>>>>>

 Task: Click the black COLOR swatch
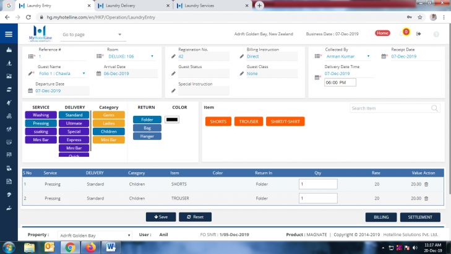[x=171, y=119]
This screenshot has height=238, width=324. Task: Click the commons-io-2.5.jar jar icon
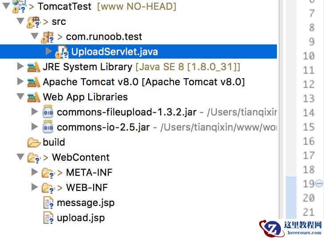point(47,127)
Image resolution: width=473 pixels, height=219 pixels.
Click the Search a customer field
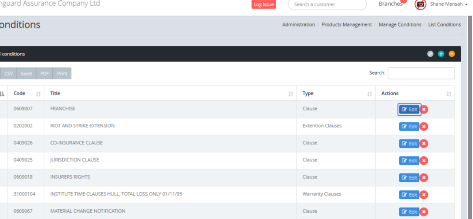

<<<<<

What you are asked to do -
Print the material in full and exactly, minus the pictures.

Response for this exercise -
 Task: Click the black COLOR swatch
[x=171, y=119]
This screenshot has height=238, width=324. Task: Click the commons-io-2.5.jar jar icon
point(47,127)
Image resolution: width=473 pixels, height=219 pixels.
Click the Search a customer field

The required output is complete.